Viewing 3 replies - 16 through 18 (of 18 total)
  • Thread Starter miamittom

    (@miamittom)

    You’re absolutely right! I haven’t paid a dime to WordPress or anyone connected with the project!

    Howwever, I have promoted your product far and wide by using it on several sites.

    I’m the one telling people to ignore the warts your program (or anyone elses program) has, and help them to learn and use YOUR work.
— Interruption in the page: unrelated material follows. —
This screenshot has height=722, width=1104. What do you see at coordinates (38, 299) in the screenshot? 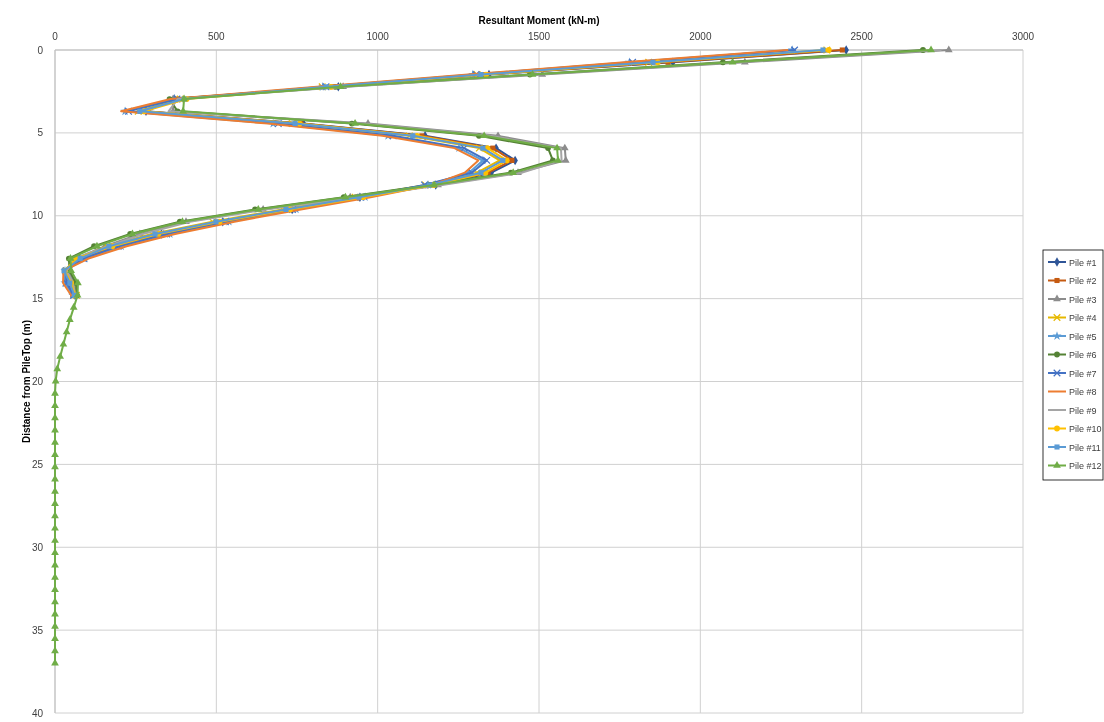
I see `y-tick-label: 15` at bounding box center [38, 299].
I’m the one who tells them that something stupid in your program will probably be worked out in a future release and help YOU keep your product out there.

    Getting your name in lights is the real reason most people code for open source projects, and I’m sure some actually code for the love of the game, honing your skills, but your primary motivation is not The Money – which you typically make somewhere else.
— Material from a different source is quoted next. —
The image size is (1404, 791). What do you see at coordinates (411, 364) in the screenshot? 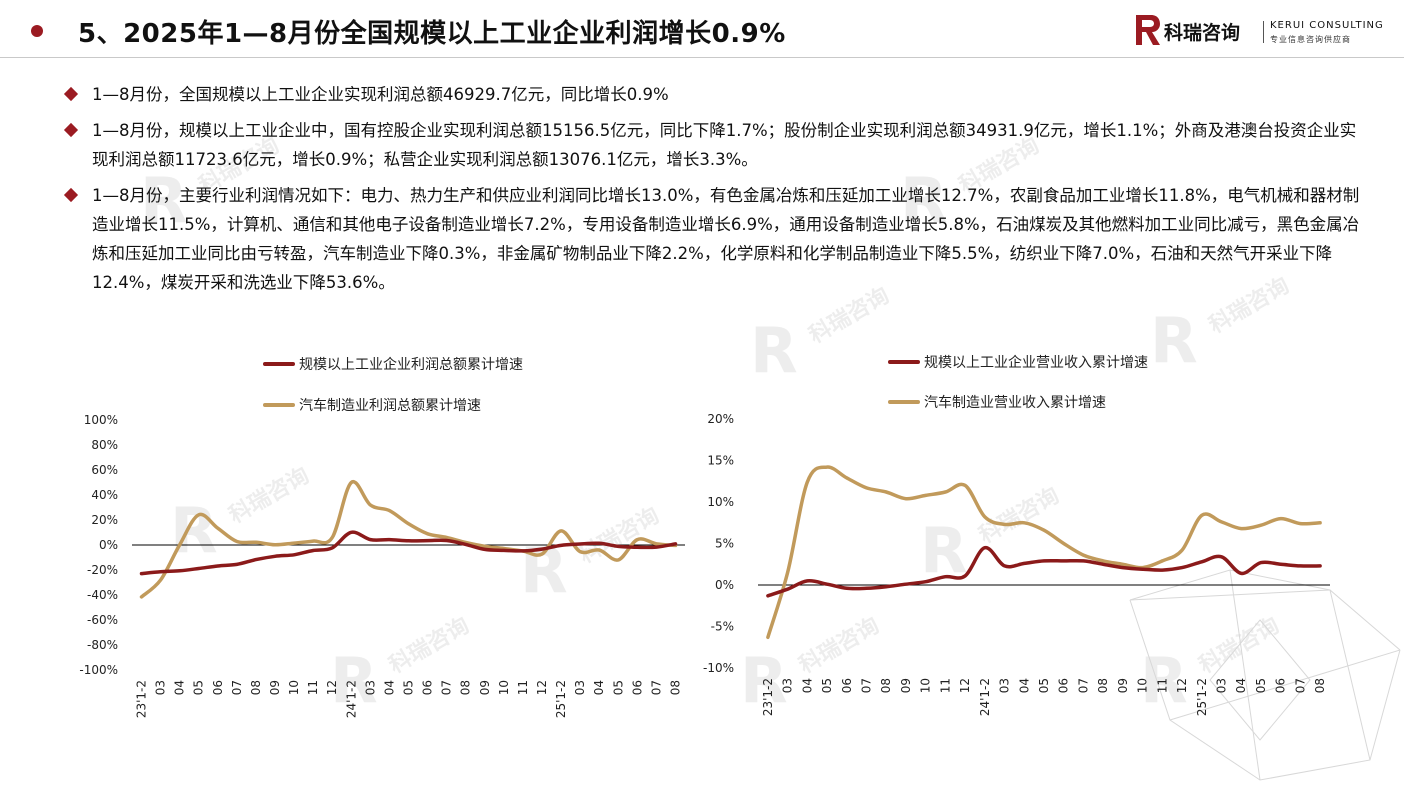
I see `legend-label: 规模以上工业企业利润总额累计增速` at bounding box center [411, 364].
    When an open source app gains critical mass to the extent that it has developer mind share, and demand from users for the product is high, you all enjoy your moment in the sun, while those of us out in the real world implement your work.

    When support at an individual level is impossible because of the popularity of the product, we have to dig and search for real contact information and weave thru several walls and levels of obfuscation to get to the real people behind the walls. Dealing with arrogant “Read the FAQ” or “RTFM”, and “You Can’t Complain Lest You’ve Paid” (Monty Python) attitudes when those of us who promote your work is additionally frustrating.
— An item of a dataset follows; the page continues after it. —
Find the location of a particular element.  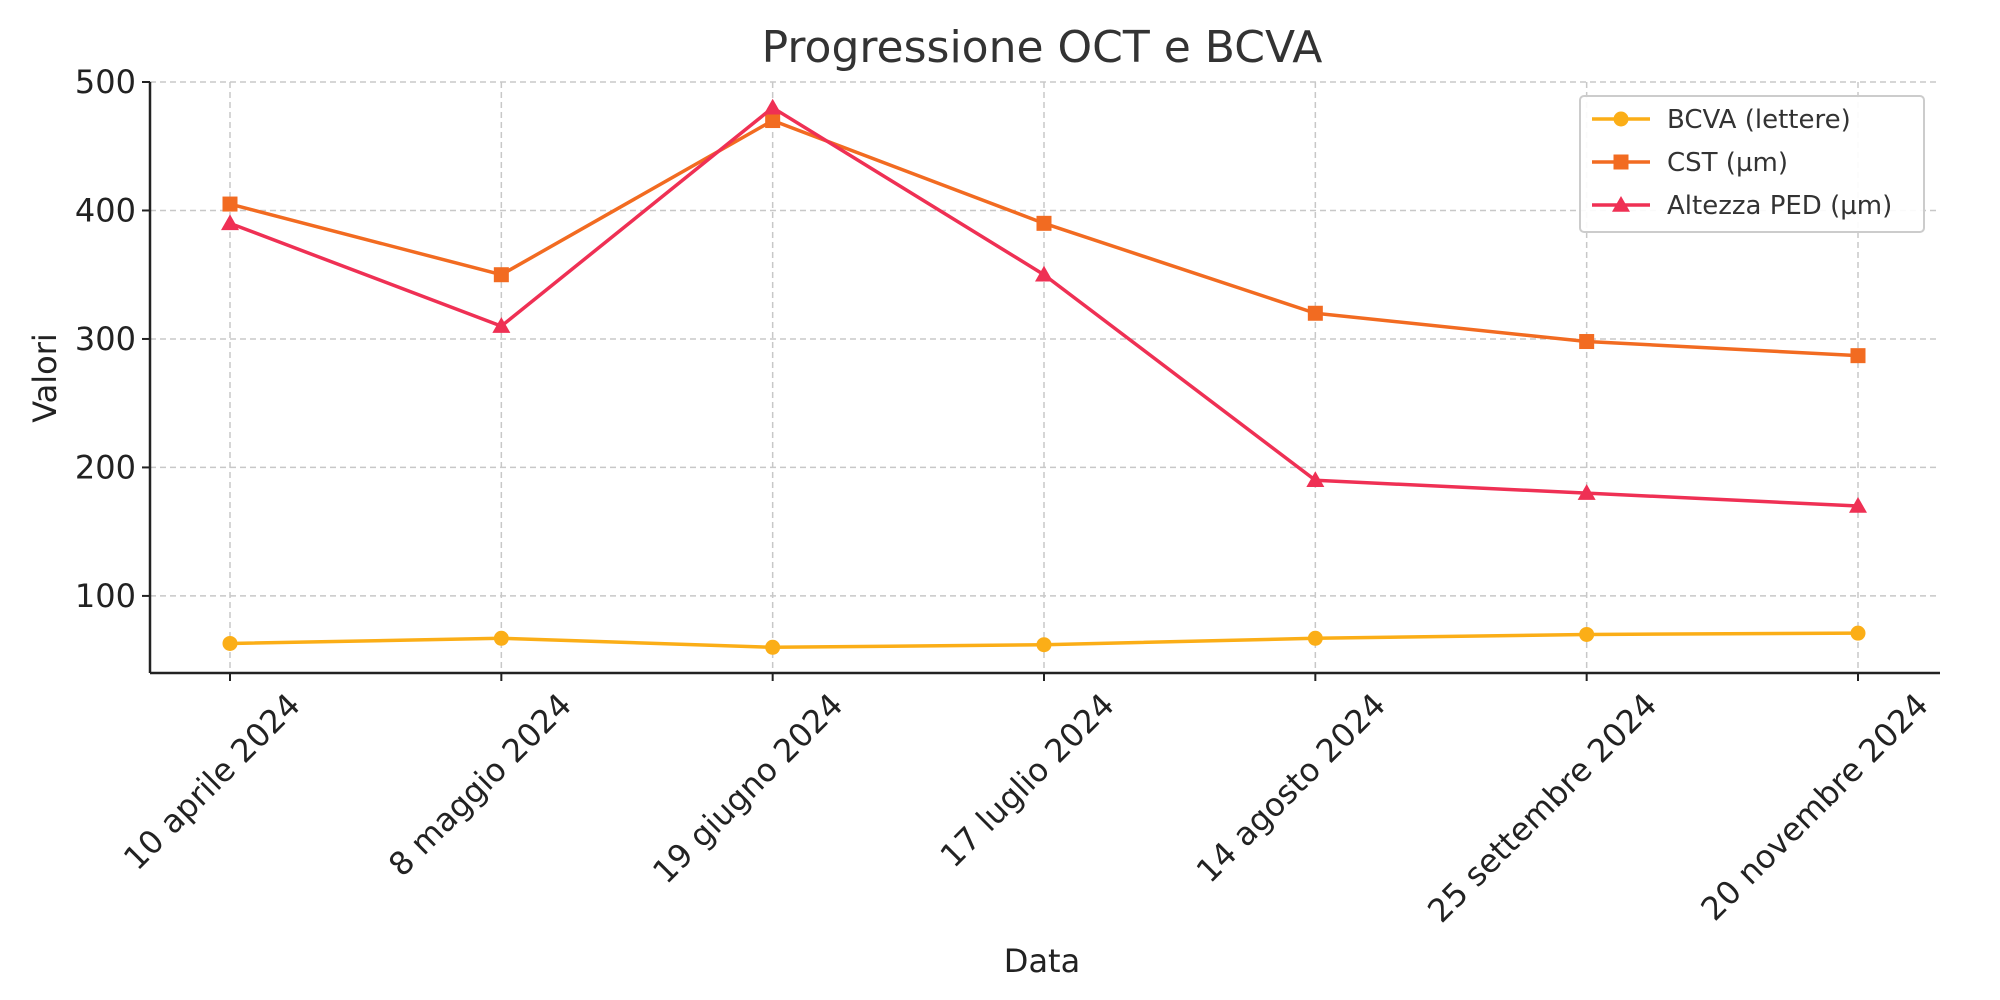

x-tick-label: 25 settembre 2024 is located at coordinates (1542, 808).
    I keep absolutes to a minimum, and I was truly seeing a problem – and if you or anyone else had seen it on my browser the way I did, then it wouldn’t be so easy to be so dismissive.

    When Google’s cache or some cache related issue with their servers or my browser or whatever is the issue, is finally resolved, then things work. This delay in feedback makes determining the problem even more difficult because we want to fix things, fix them quickly and we expect a “hmm maybe” vs “you’re crazy” when illuminating an issue.

    When an issue is dismissed out of hand without a “maybe” and when others who think they are helping become equally dismissive, it pushes your product into an unsupportable situation, making me want to find one that does what I need.

    Thanks to all those who did try to help.

    Thread Starter miamittom

    (@miamittom)

    It’s ok to delete this post now. It WAS a conversation, now the conversation is ended and being past tense there is no point in keeping since the problem has resolved itself.

    why on earth then, did you revive it? the last post had been by YOU on 5/18 – no one’s done anything but ignore it since then. until you had to bring it back up by telling someone to delete it?

    me thinks you have found that you were wrong…
    and rather than reviving this with a request to delete, maybe you should humble yourself to an apology for all of YOUR harsh words and incorrect arguments.